Böyle olacağı belliydi
Michelin töreninin ardından yıldız alan, rehbere giren, ödül alan tüm restoranlara bir anda herkes hücum etti. Özellikle yıldız alan restoranların şefleri ülkenin gündemine yerleşti, ödül alan restoranlara ise ilgi o kadar fazla ki, artık rezervasyon telefonlarına bile yetişemez durumdalar. Böylesine bir ilgiyi bekliyordum, herkes şaşırmış durumda ama daha fazla ilgi bekliyordum desem. Bu yıldızlarla birlikte daha çok yemek konuşabilirdik.
Şimdi ne yapmalı?
*Bugünler malum yıldız alan rehbere giren restoranlara gitmek çok moda. Yıldız alanlara gitmeyi denemeyin. Çok yoğunlar. Rehbere girenlerle yetinin.

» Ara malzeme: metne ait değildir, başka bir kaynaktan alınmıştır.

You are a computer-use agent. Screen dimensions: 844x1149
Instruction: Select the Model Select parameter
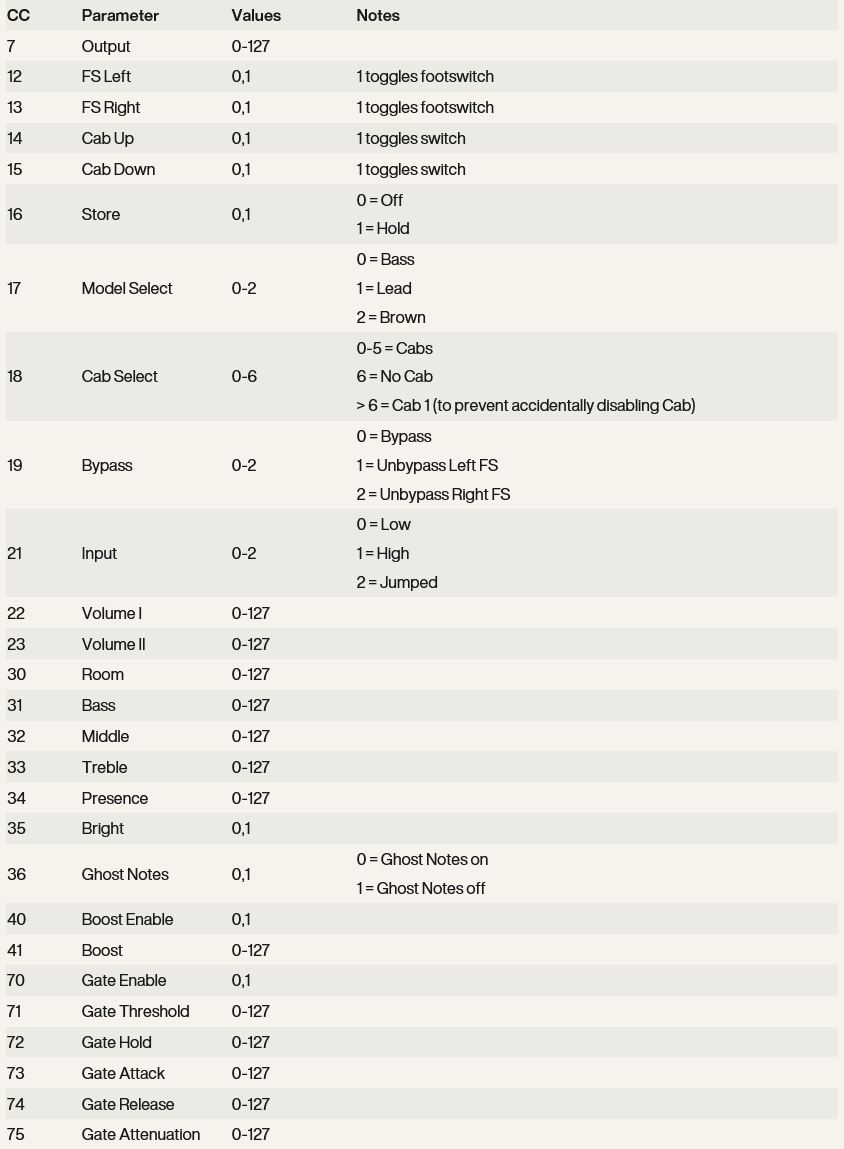point(127,289)
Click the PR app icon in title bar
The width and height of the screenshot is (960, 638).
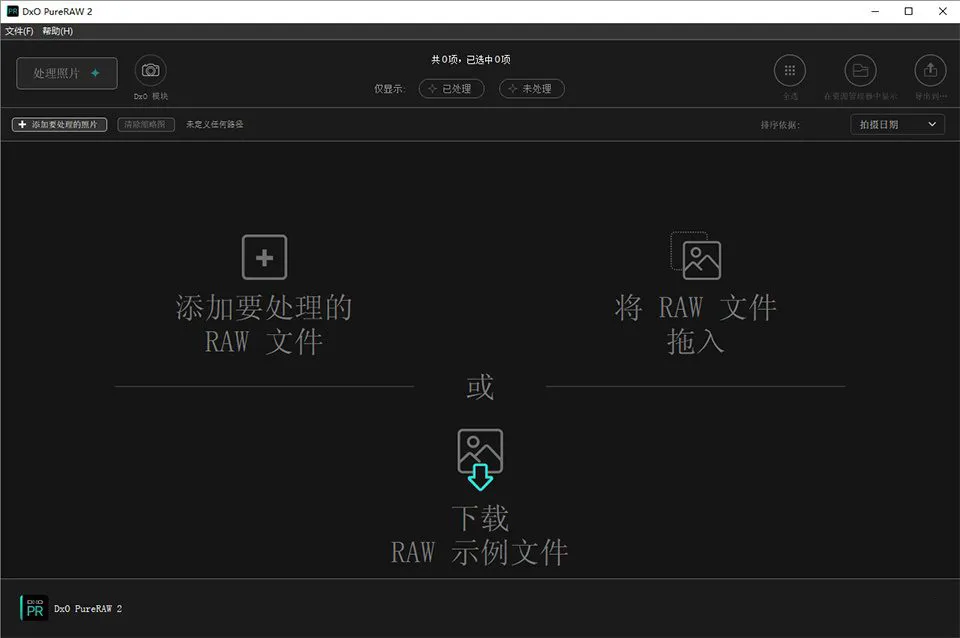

*Mısır Çarşısı’nın hemen girişinde üst katta Pandeli Restoran var. Türk mutfağından epey örnek var. Bir öğlen uğrayın bizim gibi, dönerli patlıcan böreğin ve kuzu tandırın tadına bakın. Bir taraftan etrafı kesin. Mekandaki tek yerli masanın siz olacağına şahitlik edin. Biz her gittiğimizde tek Türk biz oluyoruz.
*Sirkeci’de Şehzade Cağ Kebapçı var. Ben bu kadar hızlı servis veren bir lokanta görmedim. Çağ demeden kebap masanızda. Pes doğrusu.